Il possesso di sé mina il non essere della vita finita, ché per conoscersi davvero, per possedersi, c’è da inverare la fine. Se nel vivere moriamo, nella vita piena, nel pieno possesso, non c’è da durare ancora, impossibile in quanto indesiderabile.

Chi tutto possiede in sé nega la corrente, via via sempre più contro, fondato sulla certezza del morire, vive illuminandosi.

Cristo è un esempio, per la sua esperienza, purtroppo frainteso tanto da fondarci una chiesa. Come fraintesi furono Parmenide, Eraclito, Empedocle, il buon Socrate, fraintesa l’Ecclesiaste.
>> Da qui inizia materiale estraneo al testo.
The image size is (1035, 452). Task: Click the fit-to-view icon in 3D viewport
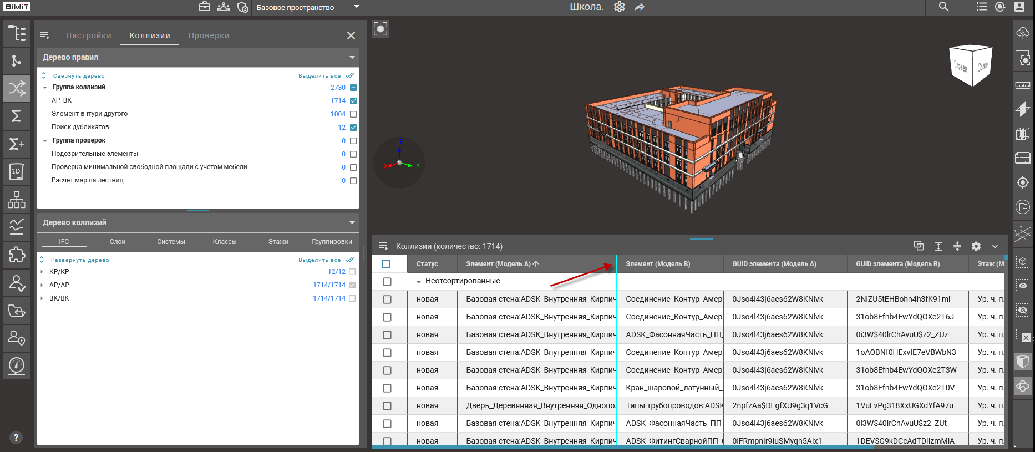[x=380, y=29]
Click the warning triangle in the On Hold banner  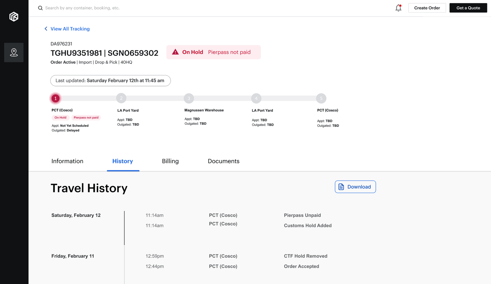click(175, 52)
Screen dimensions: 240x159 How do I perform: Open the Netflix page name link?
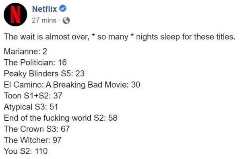[45, 9]
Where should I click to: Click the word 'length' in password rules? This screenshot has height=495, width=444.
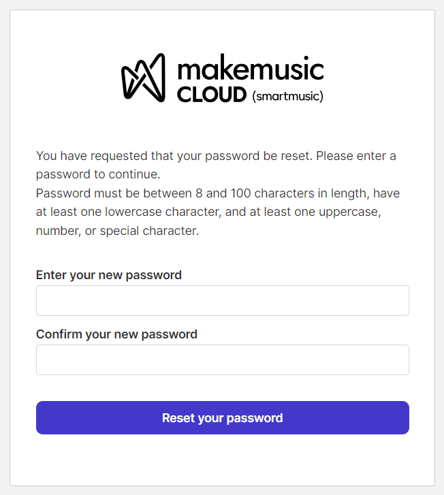(x=349, y=193)
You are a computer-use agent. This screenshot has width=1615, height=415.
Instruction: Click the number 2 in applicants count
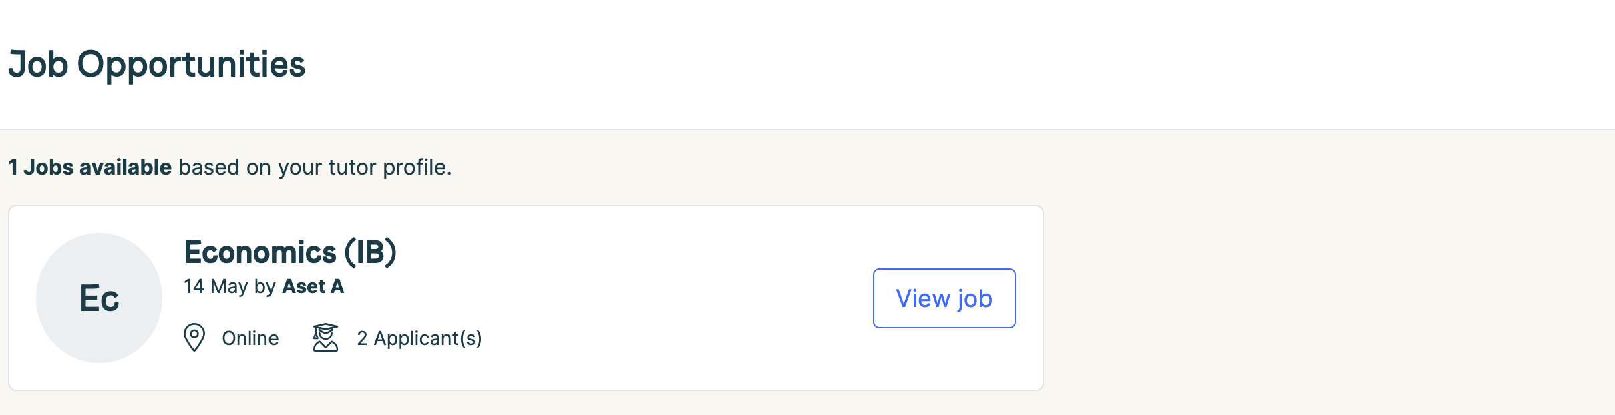(362, 338)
Frainteso il rigorosissimo Carlo Michelstaedter, nato a Gorizia nel 1887 e inascoltati gli altri giganti sulla via della persuasione, gli amati Eschilo, Simonide, Petrarca, Leopardi e Ibsen. Unica via da cui si parla interi, dove il filosofo ha ragion d’essere come chiunque comunichi persuasione e non per averne assunto il ruolo.

Muove guerra dall’interno, Michelstaedter: per far fuori la retorica, non c’è che la dialettica, il permanere di Socrate che chiedeva tì estì, non altro o astrazioni, ma proprio tì estì.

Socrate chiedeva a ciascuno di essere autàrkes, poiché quello che è da temere, l’irrazionale, è adattarsi ai modi di una vita che non è la propria. Ma la via socratica non è una via come un’altra, “nega ogni fermata ed è sempre ancora non finita tanto che il fermarvisi e compiacersene è abbandonarla per sempre”.

Platone per dire educazione dice mimesis, da qui a omologhia il passo è breve e più facile però il compito del filosofo di “fingere la felicità della sua felice società d’infelici”. A leggerle, queste pagine ribadiscono se ce ne fosse bisogno, l’essere scrittore di Carlo Michelstaedter, essere che Heidegger non conosce e per filosofare si è dovuto inventare una lingua tutta sua. Sarebbero da rileggere, magari ristampate, queste sacrosante Appendici.